10. The lightweight AI model adaptive deployment system for edge computing according to claim 5, characterized in that, The methods for finding the Pareto optimal partitioning scheme set include: For each preliminary partitioning scheme to be optimized, the computational load distribution of each sub-partition under the scheme is calculated based on the sum of the comprehensive computational complexity of the network layers contained in each sub-partition, and the reciprocal of the coefficient of variation of the computational load distribution is defined as the computational balance of the scheme; at the same time, the memory load distribution of each sub-partition under the scheme is calculated based on the sum of the normalized memory usage evaluation values of the network layers contained in each sub-partition, and the reciprocal of the coefficient of variation of the memory load distribution is defined as the memory balance of the scheme.
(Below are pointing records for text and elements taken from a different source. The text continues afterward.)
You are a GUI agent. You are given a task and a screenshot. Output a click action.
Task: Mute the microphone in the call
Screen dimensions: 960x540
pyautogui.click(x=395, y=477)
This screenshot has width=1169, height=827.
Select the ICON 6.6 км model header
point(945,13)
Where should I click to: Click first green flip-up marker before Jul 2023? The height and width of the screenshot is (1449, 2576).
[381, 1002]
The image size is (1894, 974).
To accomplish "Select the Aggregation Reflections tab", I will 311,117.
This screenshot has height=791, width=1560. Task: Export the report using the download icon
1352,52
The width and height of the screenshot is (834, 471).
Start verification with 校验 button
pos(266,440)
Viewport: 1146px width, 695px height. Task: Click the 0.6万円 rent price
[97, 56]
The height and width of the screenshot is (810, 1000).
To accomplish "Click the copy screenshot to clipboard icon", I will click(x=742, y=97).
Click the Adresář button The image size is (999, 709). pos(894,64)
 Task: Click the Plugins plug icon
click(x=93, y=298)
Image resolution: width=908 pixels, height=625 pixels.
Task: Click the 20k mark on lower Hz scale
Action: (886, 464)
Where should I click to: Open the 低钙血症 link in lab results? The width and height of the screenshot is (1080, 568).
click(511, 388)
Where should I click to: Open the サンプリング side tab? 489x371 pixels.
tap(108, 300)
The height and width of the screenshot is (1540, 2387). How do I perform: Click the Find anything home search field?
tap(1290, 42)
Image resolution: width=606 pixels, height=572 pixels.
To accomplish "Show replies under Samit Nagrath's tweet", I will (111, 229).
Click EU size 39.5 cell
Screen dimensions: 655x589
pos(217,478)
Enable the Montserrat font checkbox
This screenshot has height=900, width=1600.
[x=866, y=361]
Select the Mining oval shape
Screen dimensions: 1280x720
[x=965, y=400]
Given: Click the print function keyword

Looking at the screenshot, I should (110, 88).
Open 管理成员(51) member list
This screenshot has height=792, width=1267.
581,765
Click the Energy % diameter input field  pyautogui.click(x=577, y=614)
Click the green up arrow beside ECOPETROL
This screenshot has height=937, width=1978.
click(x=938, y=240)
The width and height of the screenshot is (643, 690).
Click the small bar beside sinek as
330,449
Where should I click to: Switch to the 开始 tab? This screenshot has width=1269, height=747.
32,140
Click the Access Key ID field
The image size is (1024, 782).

A multi-objective optimization function is constructed, which includes three optimization objectives: maximizing the computational balance, maximizing the memory balance, and minimizing the total communication overhead evaluation value calculated based on the communication overhead prediction model. The multi-objective optimization function is solved using a non-dominated sorting genetic algorithm to initialize the population, where each individual corresponds to an initial splitting scheme and carries its corresponding computational balance, memory balance, and total communication overhead evaluation values as a fitness vector; In each generation of evolution, crossover and mutation operations are performed on the parent individuals to generate a new segmentation scheme for the offspring population. The non-dominant frontier individuals are ranked and selected based on the crowding distance to maintain a balance between population diversity and convergence. The above evolutionary process is iteratively executed until the preset convergence condition is met. The partitioning schemes corresponding to all non-dominated solutions in the final population are extracted to form the Pareto optimal partitioning scheme set.